- From: Ivan Herman <ivan@w3.org>
- Date: Wed, 21 May 2014 12:35:37 +0200
- To: Andy Seaborne <andy@apache.org>
- Cc: W3C CSV on the Web Working Group <public-csv-wg@w3.org>
- Message-Id: <A291B85E-2ABD-478E-8E24-19FFD8028945@w3.org>
On 20 May 2014, at 23:00 , Andy Seaborne <andy@apache.org> wrote:
> On 20/05/14 11:59, Ivan Herman wrote:
>>
>> On 20 May 2014, at 12:16 , Andy Seaborne <andy@apache.org> wrote:
>>
>>> On 20/05/14 05:52, Ivan Herman wrote:
>>>> But also... If my application needs (forgive me:-) RDF/XML, but
>>>> the author of the metadata has put in the row-level template
>>>> using JSON-LD as a base syntax, then I need a JSON-LD parser to
>>>> make any sense of it, right? In other words, the field-level
>>>> template approach is RDF syntax independent. That seems to be
>>>> another major difference, too...
>>>>
>>>
>>> We're defining the correct output of a conversion process when the
>>> input is the metadata (without any user templates). We aren't
>>> requiring the processor does exactly and only those steps. It
>>> outputs whatever format(s) it supports.
>>>
>>> Adding user templates is 'advanced' and if we want to allow
>>> control of the shape of the RDF emitted (c.f. Jeremy's example) we
>>> do need to have a language for describing shape. However, that's
>>> not the required mechanism for implementation of metadata\templates
>>> to RDF.
>>>
>>
>> I am still trying to turn my head around it; sorry if I am slow...
>> Is this so that (at least conceptually for the user):
>>
>> - The 'field level templates', essentially as I described and used
>> in [1] can be used essentially as described there (what templates
>> exactly do is something that we still have to define, but I guess we
>> have an idea about a simple mechanism, like the one in R2RML)
> > - There is, _additionally_, the possibility to define a 'shape', ie, a
>> row level template; if present, that replaces the mechanism described
>> in [1]
>
> Yes.
>
Great! At least we have a common understanding:-)

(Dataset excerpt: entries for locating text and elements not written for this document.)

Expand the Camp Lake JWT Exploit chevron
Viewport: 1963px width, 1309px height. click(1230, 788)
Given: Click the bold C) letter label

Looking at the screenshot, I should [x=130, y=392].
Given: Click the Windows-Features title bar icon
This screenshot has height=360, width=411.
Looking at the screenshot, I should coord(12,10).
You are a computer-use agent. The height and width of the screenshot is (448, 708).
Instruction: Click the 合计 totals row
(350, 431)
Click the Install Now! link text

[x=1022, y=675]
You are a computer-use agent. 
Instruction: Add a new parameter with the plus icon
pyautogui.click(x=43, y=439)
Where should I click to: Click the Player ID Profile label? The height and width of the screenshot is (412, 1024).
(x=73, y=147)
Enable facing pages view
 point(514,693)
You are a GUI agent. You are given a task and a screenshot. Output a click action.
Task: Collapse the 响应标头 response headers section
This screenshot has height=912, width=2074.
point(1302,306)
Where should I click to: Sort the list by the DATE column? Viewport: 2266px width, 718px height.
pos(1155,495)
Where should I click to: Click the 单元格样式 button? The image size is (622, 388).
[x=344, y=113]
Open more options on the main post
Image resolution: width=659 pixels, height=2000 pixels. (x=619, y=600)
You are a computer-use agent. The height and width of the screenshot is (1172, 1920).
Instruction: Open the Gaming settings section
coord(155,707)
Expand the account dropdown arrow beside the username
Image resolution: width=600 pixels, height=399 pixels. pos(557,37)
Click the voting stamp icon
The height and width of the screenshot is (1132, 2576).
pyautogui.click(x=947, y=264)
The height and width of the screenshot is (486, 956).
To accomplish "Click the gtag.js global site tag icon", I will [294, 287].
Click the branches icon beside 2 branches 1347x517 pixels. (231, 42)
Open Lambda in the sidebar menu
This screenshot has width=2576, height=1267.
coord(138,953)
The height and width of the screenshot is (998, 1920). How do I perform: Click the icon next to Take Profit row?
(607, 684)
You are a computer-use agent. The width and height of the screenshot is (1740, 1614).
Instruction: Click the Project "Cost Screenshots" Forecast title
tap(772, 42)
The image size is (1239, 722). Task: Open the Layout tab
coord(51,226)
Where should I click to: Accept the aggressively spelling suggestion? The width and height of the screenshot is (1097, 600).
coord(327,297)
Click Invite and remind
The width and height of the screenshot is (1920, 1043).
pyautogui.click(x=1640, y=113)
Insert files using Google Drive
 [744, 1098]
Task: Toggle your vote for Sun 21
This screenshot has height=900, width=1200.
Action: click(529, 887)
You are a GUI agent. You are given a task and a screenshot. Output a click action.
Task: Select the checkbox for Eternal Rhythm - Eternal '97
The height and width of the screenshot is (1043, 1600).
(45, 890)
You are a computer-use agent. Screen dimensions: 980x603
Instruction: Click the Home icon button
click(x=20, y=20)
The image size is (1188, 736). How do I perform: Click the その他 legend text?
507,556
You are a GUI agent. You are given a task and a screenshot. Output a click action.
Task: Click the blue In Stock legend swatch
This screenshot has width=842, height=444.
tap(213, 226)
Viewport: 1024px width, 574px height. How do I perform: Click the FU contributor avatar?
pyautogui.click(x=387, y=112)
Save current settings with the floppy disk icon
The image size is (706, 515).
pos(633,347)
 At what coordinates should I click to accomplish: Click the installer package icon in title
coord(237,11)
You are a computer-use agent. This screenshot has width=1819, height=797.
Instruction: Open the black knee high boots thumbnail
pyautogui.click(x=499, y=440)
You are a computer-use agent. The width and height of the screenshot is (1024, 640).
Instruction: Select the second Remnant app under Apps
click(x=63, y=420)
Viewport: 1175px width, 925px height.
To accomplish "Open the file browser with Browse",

> 'field level templates' has another, different dimension that {col} simply isn't enough to generate output (URI construction, transformation of values e.g. upepr/lower case, trim, extracting part of a field, ... and all the ETL-like themes).
Yes, and I think I used the term 'template' in a kind of generic (and-to-be-defined) way. Maybe 'transformation' may be a better term, and it may include some common features that are widely used and implemented:
- simple text replacement, like {...} for field names
- regular expression based replacement
- upper/lower case
In the metadata scheme one would probably have something like
"transformation" : [
{
"type" : "template",
"value" : "..."
},
{
"type" : "regex",
"value" :...
}
]
and the execution would be serially done on the field.
>
> Templating for shape only used uses field values (that needs to be tested - it might be insufficient).
>
>> (Specification-wise, one can of course turn things upside down,
>> describe the 'shape' template mechanism and, if, for a specific
>> data, no shape is defined, one could virtually generate such a shape
>> from the metadata. But that is for specification writers and,
>> possibly, for implementers.)
>
> That is what I am suggesting.
>
> It means there is smooth progression from simple to shape-based conversion.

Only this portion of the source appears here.